With the worst record in baseball, a minus 62 run differential, and ERA staff pushing 5, the Diamondbacks are a mess and nothing at all Madison Bumgarner had introduced himself when he signed with Arizona before last season.
Buried in last place in the National League West with little hope of denting the division, the Diamondbacks could be a popular target as the July 30 deadline approaches for competitors looking to step up.
Management will be eager to discharge and there are several attractive players including infielder Eduardo Escobar, who will be free agent after the season with 14 homers, and David Peralta, a defensive-minded corner field player with pop against right-handed.
Then there are Bumgarner. A few weeks ago he finished a six-game stretch where he went 4-1 with a 1.32 ERA while hitting 39 and going six and enjoying a speed bump like he was in his prime with the Giants.
Bumgarner’s heroic post-season résumé would have been appealing to teams looking to bolster their October rotation.
Then it fell apart. During his next three starts, he gave up 16 earned runs and 21 hits in 12 innings, with his ERA balloon rising to 5.73. Now he’s on the injured list with a shoulder infection and said he’d felt it for the past two or three weeks without telling the team and thought it was going to go away.
Had Bumgarner continued to pitch well, the humble Diamondbacks would have had a chance to move him to the deadline and lose some of what was left of his $ 85 million contract. That seems impossible now.
Based on Bumgarner’s contract, he can block deals for five teams, but it seems he’ll be left in the desert for the time being, not an encouraging prospect considering the Diamondbacks are going in the wrong direction, losing 16 games in a row.
Your last road win? Bumgarner’s seven-inning no-hitter on April 25th.
All about the majors
• Let’s acknowledge Mike Norris‘Fabulous 1980 season with the A’s, 22 wins, 284 ⅓ innings, 2.53 ERA and 1.048 WHIP. We are reminded of Norris because the Mets Jacob deGrom opened that season with eight starts of at least five innings and no more than one earned run, and only three other pitchers had done so since 1901. One was Norris, who never had a problem getting five innings. He usually did this before breakfast. That year he threw 24 complete games.
• The MVP awards will be renamed this year after Kenesaw Mountain Landis‘Name was removed in October. The commissioner, who served from 1920-1944, helped keep black players out of the major leagues, and a perfect name to put on plaques grew up in Oakland Frank Robinson, the only player to have won an MVP in both the national and American leagues. But an even better name would be Josh Gibson, the legendary catcher and thug of the Negro Leagues, who died of a brain tumor in 1947 at the age of 35 just before the color barrier was broken Jackie Robinson.

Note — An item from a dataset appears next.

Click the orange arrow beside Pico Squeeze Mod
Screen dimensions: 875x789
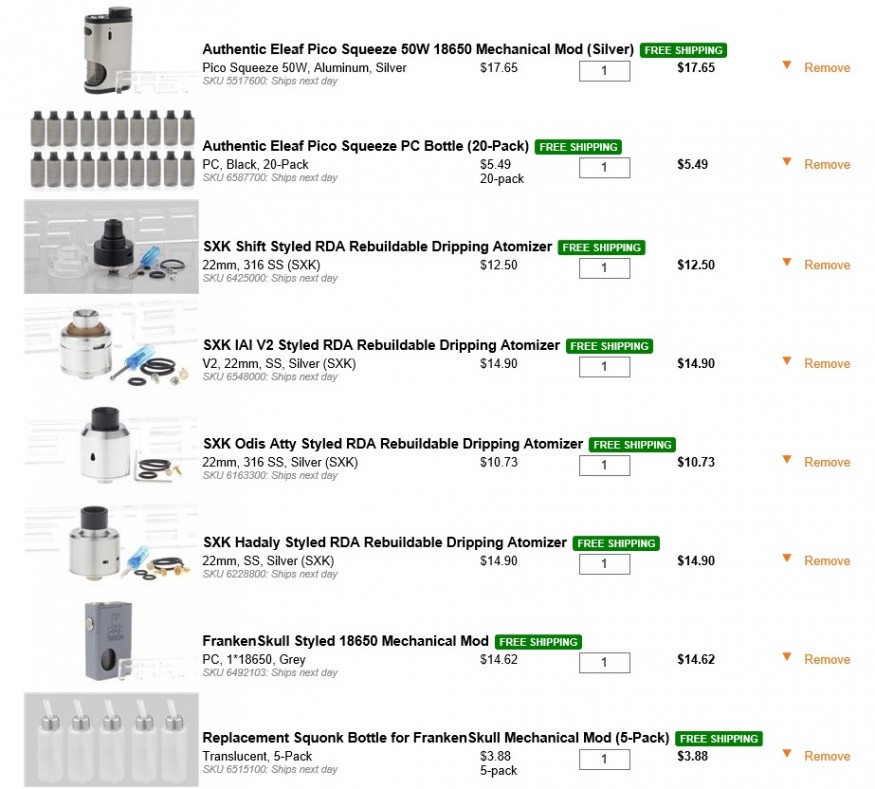point(786,66)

It would be a wonderfully fitting homage – “poetic justice,” said great-grandchildren Sean Gibson – to a man who was expelled from the majors because of Landis’ bigotry and his group of white owners.

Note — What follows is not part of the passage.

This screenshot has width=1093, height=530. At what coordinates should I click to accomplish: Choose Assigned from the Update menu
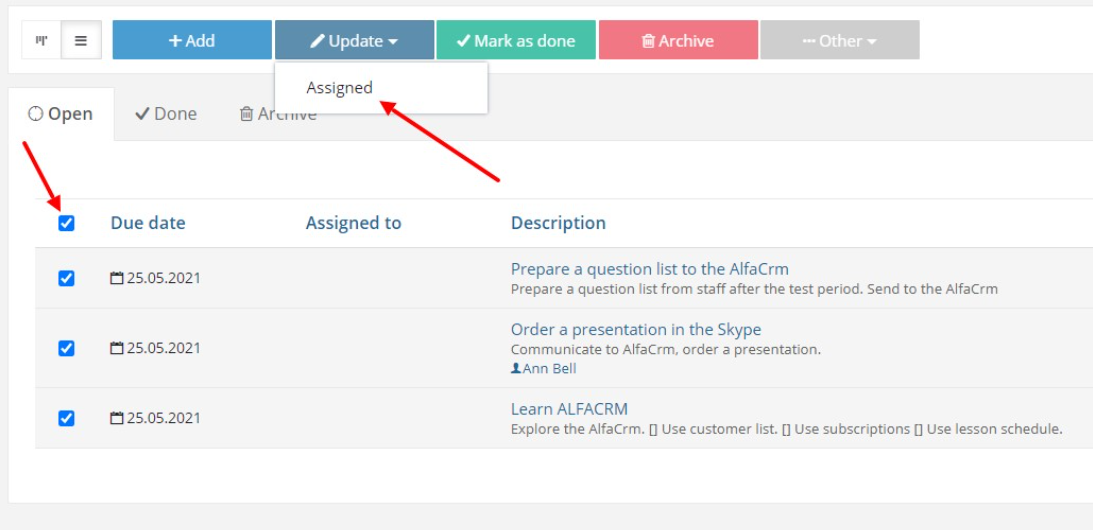coord(339,88)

• We were led to believe in 1975 that Bob Watson scored the millionth run in major league history and it did not because the total only included the national and American leagues, despite the fact that baseball recognized the Federal League, Union Association, and other leagues as major leagues in 1969. Run # 1 million would have been scored much earlier. Last week, Atlantas Josh Donaldson is said to have made the two millionth run, the total including the leagues recognized in 1969. Well, that’s probably wrong too, because record keeping wasn’t an exact science in the early days and the totals vary depending on who is in charge, the one, Elias Sports Bureau, or baseball reference. As an MLB historian John Thorn suggested, counting runs is like counting stars.
• Watson’s so-called millionth run was held at Candlestick Park, and it was much more hyped than Donaldson’s. Mr. 1M should get a million Tootsie Rolls and a watch and when Mild May haunted John Montefusco, Watson started jogging home but started sprinting when Astros Reliever in the bullpen off the third baseline knew 999,999 runs were on the books and told him to run hard. Watson met at 12:32 p.m. seconds earlier Davey Concepción did his homerun sprint in Cincinnati.

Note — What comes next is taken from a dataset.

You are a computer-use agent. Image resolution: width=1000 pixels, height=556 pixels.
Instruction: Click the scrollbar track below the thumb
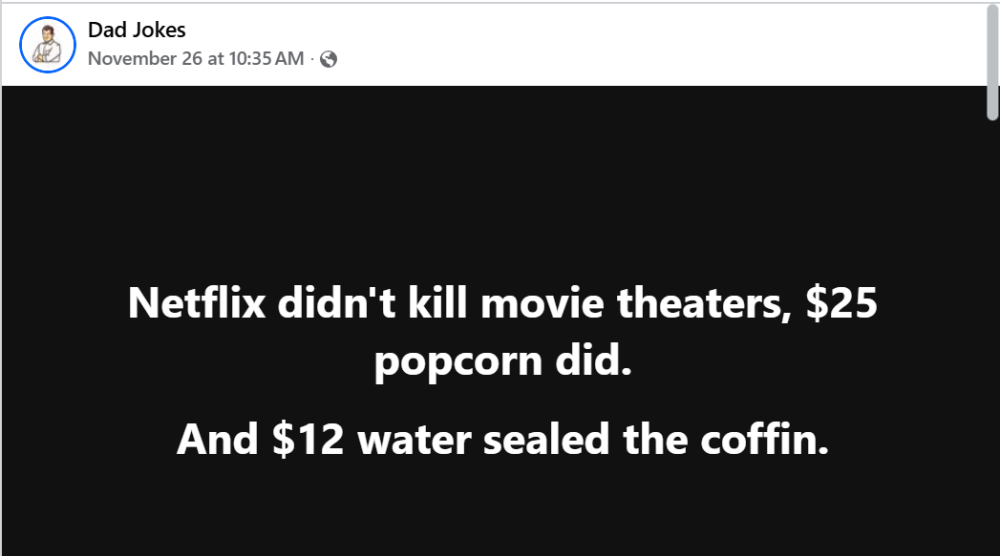click(992, 350)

• Little things: The man to whom the 999,999. Run is attributed to: Claudell Washington the A’s in Chicago six minutes before Watson crossed the candlestick plate.
• A computer estimate at the time predicted the 2 millionth run would be made in 2045. Obviously, the computer wasn’t handling future expansion, designated bats, smaller ballpark, juiced baseballs, steroids, launch angles, exit speeds, hard hit rates, and bigger guys.
• What a cool dream is coming true Matt McDonald, a clever sidewinder on the Salem-Keizer volcanoes, the former Giants farm team and now a member of the independent Mavericks League, which emerged after the restructuring of the minor league. McDonald, from Dublin High School, is the son of Bay Area sports writers Michelle Smith and Jerry McDonald and not only carries No. 6 (Tim Lincecums old number with the Volcanoes, his first professional team), but he uses Timmy the Kid’s old locker at the Volcanoes Stadium.